Reputation: 497
Is there a way I can read in all the sheets of xlsx files, then drop all buy the one with the most rows?
ideally I would like to find the sheet that literally contains the most DATA, as in size in bytes, but rows will work for now
I would also like to be able to do this by loading, for example, the head of the file, so that load times are less, but I can use .columns and len to find which sheet has the most columns
Upvotes: 0
Views: 1049
Reputation: 34086
Read all sheets of an Excel file and store it in a dictionary
:
xls = pd.ExcelFile('excel_file_path.xls')
sheet_to_df_map = {}
for sheet_name in xls.sheet_names:
sheet_to_df_map[sheet_name] = xls.parse(sheet_name)
Now, you can loop over your dictionary and create another dictionary with row count of dataframes like this:
row_count_dict = {}
for key,val in sheet_to_df_map.items():
row_count_dict[key] = val.shape[0]
Then find the max of the row_count_dict
by value:
df_with_max_rows = max(row_count_dict, key=row_count_dict.get)
Then lookup the original dict with this key to get the dataframe with max_rows:
df = sheet_to_df_map.get(df_with_max_rows)
This will be your final dataframe.
Upvotes: 1
Reputation: 376
This one is very similar to Mayank's answer, only it should be slightly faster since it does not create a dictionary and store the parsed dataframes in it.
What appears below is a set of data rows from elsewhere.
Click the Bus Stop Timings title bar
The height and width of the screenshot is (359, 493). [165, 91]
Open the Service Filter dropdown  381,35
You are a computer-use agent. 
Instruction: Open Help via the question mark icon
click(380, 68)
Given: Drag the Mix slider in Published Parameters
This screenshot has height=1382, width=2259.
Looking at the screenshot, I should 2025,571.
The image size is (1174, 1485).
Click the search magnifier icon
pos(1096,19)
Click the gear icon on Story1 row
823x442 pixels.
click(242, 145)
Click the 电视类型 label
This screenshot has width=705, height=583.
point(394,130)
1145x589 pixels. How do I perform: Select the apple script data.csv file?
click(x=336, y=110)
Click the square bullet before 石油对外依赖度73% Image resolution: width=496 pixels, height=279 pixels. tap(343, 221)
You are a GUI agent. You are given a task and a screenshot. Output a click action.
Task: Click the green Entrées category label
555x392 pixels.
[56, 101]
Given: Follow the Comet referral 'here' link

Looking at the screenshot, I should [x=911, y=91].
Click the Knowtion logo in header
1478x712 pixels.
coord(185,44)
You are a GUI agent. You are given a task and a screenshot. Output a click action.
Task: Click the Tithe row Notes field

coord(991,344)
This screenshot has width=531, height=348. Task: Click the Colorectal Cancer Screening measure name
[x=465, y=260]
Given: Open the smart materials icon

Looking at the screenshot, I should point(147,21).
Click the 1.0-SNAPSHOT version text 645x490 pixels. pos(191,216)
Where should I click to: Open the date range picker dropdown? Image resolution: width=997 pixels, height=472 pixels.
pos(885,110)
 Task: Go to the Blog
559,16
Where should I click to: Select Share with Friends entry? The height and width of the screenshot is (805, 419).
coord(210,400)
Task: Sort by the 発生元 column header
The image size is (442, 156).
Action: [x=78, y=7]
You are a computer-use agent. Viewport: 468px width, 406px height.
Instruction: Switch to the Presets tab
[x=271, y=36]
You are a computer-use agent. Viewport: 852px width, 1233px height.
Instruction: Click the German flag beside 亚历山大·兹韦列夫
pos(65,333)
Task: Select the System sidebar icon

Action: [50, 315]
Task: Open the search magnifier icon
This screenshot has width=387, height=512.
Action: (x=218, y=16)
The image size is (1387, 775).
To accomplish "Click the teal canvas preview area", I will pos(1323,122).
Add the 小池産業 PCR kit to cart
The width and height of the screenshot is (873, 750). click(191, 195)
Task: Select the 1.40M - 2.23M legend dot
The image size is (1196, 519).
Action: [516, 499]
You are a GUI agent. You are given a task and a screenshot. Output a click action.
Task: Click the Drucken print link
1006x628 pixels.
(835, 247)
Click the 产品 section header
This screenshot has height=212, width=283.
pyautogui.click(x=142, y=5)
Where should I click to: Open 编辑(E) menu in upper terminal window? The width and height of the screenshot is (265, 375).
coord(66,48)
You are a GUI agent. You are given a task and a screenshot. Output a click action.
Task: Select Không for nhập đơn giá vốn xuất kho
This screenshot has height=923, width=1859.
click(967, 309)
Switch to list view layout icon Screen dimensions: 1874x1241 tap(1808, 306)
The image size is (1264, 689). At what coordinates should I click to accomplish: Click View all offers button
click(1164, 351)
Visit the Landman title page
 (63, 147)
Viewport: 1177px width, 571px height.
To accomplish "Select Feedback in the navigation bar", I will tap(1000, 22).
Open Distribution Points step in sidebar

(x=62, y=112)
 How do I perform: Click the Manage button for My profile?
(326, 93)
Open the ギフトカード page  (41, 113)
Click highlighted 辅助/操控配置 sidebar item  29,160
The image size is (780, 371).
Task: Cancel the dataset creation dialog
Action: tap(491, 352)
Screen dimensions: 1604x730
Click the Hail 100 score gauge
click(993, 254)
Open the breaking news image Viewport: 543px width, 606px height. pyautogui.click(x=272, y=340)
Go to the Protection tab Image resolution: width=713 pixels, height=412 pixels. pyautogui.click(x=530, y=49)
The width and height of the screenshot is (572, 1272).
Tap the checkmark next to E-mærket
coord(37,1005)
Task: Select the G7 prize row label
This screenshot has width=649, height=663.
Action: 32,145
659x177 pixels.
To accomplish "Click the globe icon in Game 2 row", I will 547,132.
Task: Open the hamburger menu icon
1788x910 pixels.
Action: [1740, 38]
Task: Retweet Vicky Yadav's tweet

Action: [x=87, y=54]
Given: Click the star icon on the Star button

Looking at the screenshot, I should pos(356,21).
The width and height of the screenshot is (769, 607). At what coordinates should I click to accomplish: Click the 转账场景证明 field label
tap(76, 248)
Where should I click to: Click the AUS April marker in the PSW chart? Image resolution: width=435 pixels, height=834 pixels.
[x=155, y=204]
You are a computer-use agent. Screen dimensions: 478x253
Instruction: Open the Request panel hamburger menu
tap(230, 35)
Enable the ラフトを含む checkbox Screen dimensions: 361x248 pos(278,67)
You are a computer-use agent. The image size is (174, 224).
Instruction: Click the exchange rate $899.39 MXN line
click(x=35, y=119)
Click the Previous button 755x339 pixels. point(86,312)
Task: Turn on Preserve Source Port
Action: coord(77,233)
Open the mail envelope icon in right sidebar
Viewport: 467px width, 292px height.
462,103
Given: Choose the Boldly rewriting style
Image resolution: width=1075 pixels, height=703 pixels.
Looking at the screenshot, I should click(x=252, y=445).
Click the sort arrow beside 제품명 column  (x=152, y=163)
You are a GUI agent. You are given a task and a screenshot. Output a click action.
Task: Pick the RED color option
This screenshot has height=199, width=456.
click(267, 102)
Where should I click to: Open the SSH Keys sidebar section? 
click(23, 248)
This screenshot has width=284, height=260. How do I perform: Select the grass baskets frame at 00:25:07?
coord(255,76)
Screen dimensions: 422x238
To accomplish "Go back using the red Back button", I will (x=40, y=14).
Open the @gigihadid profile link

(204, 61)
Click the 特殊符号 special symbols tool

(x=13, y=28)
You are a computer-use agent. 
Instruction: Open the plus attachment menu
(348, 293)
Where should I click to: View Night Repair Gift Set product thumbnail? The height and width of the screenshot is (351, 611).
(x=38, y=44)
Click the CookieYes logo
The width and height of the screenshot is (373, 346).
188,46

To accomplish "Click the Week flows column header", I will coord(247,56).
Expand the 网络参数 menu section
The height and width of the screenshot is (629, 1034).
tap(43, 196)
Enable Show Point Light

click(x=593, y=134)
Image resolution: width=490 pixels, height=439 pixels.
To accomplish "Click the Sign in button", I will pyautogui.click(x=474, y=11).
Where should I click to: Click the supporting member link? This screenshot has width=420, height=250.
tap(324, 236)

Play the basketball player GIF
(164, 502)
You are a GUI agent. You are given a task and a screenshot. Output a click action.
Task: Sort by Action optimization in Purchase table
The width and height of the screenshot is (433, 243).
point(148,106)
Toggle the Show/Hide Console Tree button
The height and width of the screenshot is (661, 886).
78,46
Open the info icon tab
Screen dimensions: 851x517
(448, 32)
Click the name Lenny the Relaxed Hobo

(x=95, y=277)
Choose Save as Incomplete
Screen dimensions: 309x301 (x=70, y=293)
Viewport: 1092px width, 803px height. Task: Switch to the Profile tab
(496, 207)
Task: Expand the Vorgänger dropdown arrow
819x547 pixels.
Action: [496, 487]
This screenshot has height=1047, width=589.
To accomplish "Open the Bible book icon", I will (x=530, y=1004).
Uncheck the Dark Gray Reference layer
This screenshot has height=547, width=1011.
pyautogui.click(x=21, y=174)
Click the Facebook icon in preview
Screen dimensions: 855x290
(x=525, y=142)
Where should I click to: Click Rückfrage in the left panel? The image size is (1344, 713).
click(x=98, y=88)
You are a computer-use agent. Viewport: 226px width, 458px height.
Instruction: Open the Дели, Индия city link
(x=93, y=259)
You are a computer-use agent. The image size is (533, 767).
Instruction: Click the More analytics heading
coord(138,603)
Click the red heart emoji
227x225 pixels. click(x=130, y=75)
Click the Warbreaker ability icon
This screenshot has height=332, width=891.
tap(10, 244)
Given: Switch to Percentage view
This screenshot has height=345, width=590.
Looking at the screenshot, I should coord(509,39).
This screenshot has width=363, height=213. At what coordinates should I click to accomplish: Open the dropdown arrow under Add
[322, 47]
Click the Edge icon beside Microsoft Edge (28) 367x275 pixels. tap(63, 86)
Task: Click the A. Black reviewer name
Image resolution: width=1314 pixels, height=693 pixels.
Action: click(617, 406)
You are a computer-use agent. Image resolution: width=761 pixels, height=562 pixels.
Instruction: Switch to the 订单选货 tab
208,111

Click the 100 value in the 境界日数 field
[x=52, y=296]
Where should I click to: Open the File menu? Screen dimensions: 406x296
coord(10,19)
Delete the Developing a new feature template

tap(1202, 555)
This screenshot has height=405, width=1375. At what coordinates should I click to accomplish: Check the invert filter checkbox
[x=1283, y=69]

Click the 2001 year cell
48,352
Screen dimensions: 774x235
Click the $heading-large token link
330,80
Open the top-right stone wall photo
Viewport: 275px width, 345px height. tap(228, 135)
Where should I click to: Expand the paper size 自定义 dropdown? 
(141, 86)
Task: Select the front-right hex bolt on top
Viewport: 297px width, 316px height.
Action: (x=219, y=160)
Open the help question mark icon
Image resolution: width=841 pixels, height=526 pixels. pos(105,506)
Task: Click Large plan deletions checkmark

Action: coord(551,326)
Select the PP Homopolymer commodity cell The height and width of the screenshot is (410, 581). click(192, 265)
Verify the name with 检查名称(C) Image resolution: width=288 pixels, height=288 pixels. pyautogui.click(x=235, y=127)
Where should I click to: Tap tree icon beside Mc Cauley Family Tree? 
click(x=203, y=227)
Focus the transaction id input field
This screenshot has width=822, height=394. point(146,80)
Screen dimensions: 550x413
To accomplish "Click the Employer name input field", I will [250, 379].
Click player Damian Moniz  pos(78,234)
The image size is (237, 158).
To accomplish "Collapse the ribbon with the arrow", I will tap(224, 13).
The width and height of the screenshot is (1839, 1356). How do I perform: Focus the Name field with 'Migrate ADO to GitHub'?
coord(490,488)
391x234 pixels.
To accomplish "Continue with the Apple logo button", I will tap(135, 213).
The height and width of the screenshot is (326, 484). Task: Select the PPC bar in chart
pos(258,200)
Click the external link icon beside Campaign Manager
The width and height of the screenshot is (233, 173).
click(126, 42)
wb = pd.ExcelFile(r'path.xlsx')
max_row_count = 0
for sheet in wb.sheet_names:
parsed_sheet = wb.parse(sheet)
row_count = len(parsed_sheet)
if row_count>max_row_count:
max_row_count = row_count
df = parsed_sheet
Upvotes: 0
Reputation: 497
Unfortunately, reading in less rows with nrows =1 for example, does not seem to reduce the initial load time. The following code will find you the sheet with the largest number of rows, and then save it. Note that if more than 1 sheet is tied for the largest number of rows, only the last one would be saved
read_in = pd.read_excel(items, sheet_name = None)
keys = []
for ijk in read_in.keys():
keys.append(ijk)
list_lens = []
for key in keys:
list_lens.append(len(read_in[key]))
counter = 0
for lengths in list_lens:
if lengths == max(list_lens):
if len(read_in[keys[counter]])>0:
writer = pd.ExcelWriter(filename, engine='xlsxwriter',options={'strings_to_urls': False})#this ensures you can save longer links that excel tries to make hyperlinks, you can skip it and provide the file name instead of writer below for most code
read_in[keys[counter]].to_excel(writer, index = False)
writer.close()#unnecessary if you just gave the file name in the line above instead of using the writer object
counter = counter +1
whats happening here is that reading in with sheets = None reads them all in, and creates a dictionary where the keys are the sheet names, and the values are the dataframes of the whole sheet. you then access each dataframe, checking the number of columns. Then the code uses that info to save only the dataframe that can be accessed using the key that ends up with the most columns
Upvotes: 0